Les chercheurs ont collaboré avec une équipe de plongeurs spéléologues courageux du centre de plongée local, Under the Jungle. L’équipe dirigée par la géobiologiste Magdalena Osburn de l’université Northwestern a recueilli 78 échantillons d’eau précieux, provenant des régions les plus inaccessibles de l’aquifère.
La richesse microbiologique
Les analyses de ces échantillons ont révélé une diversité microbiologique stupéfiante. Les chercheurs ont identifié 4 183 séquences génétiques uniques, appartenant à 917 familles de microbes différentes. Ces résultats suggèrent des niches écologiques distinctes, chacune abritant des communautés microbiennes adaptées aux conditions spécifiques de leur environnement, comme la salinité, la température, l’acidité, et la disponibilité de la lumière et des nutriments.
Au cœur de ces découvertes, les bactéries Comamonadaceae se distinguent par leur omniprésence dans les différents échantillons. Ces organismes, connus pour leur adaptabilité aux milieux terrestres et aquatiques, jouent un rôle clé dans l’écosystème de l’aquifère. Ils forment des relations mutualistes avec d’autres espèces microbiennes, telles que les bactéries mangeuses d’azote Gemmataceae et Methyloparacoccus, un microbe utilisant le méthane.
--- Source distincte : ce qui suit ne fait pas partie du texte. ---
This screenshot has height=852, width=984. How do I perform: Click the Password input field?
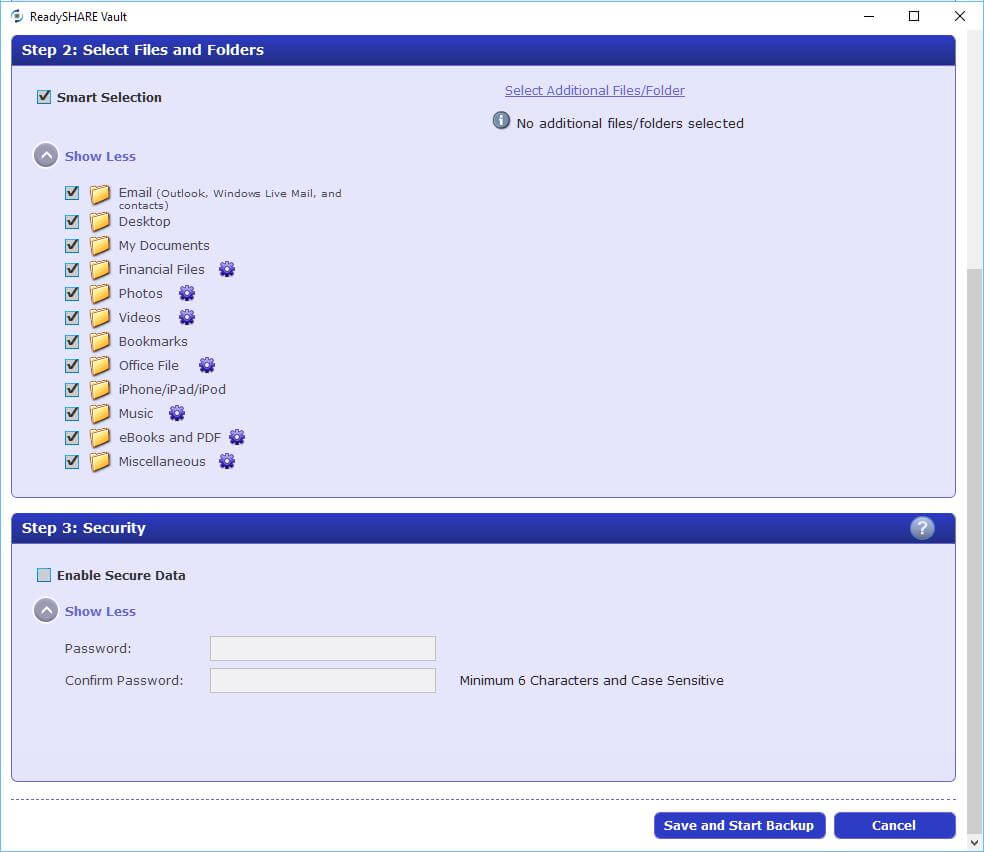[322, 648]
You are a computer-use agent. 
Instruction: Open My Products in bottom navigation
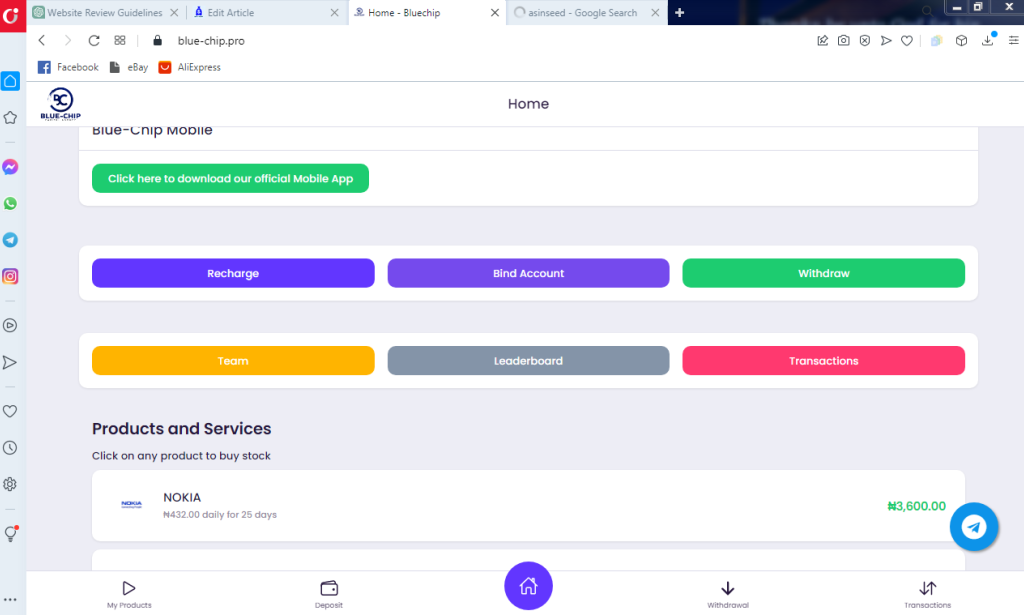129,593
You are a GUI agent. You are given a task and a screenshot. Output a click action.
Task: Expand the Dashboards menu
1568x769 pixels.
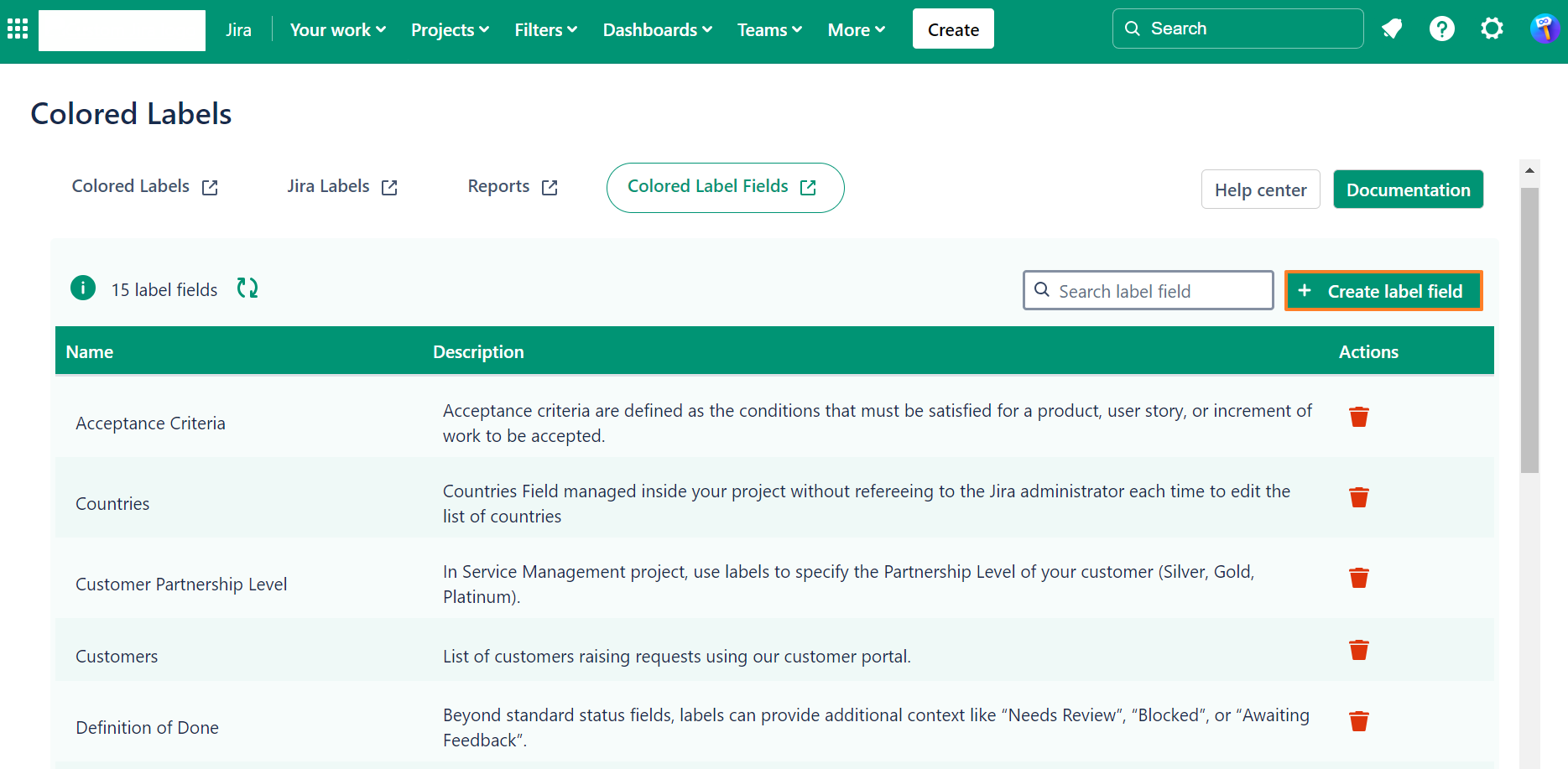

Ces interactions influencent probablement la chimie unique de l’eau dans différentes zones de l’aquifère. « Ce réseau de rivières souterraines fournit de l’eau potable à des millions de personnes », explique Osburn. « Les humains peuvent donc ressentir les effets de tout ce qui se passe avec les populations microbiennes qui s’y trouvent. »
Une ressource menacée
Contrairement aux environnements plus exposés, la plupart des écosystèmes aquifères sont encore pratiquement intacts en raison de leur éloignement. Bien que ces écosystèmes souterrains soient relativement isolés et préservés, ils ne sont pas à l’abri des impacts de l’activité humaine. Les polluants tels que les engrais, les pesticides, les médicaments et les produits de soins personnels s’infiltrent dans ce système complexe.
Une étude récente a révélé que sur 173 dolines naturelles examinées, seules 13 étaient exemptes de polluants, ce qui indique qu’en dépit de son éloignement, cet endroit particulier est encore sensible à l’activité humaine. Cette recherche met en lumière l’importance de protéger ces écosystèmes uniques.
La compréhension approfondie de la dynamique microbienne et de son interaction avec l’environnement est essentielle pour préserver la qualité de l’eau potable et la santé des écosystèmes souterrains. Elle souligne également l’urgence de mesures de conservation efficaces pour protéger ces trésors cachés de la dégradation humaine.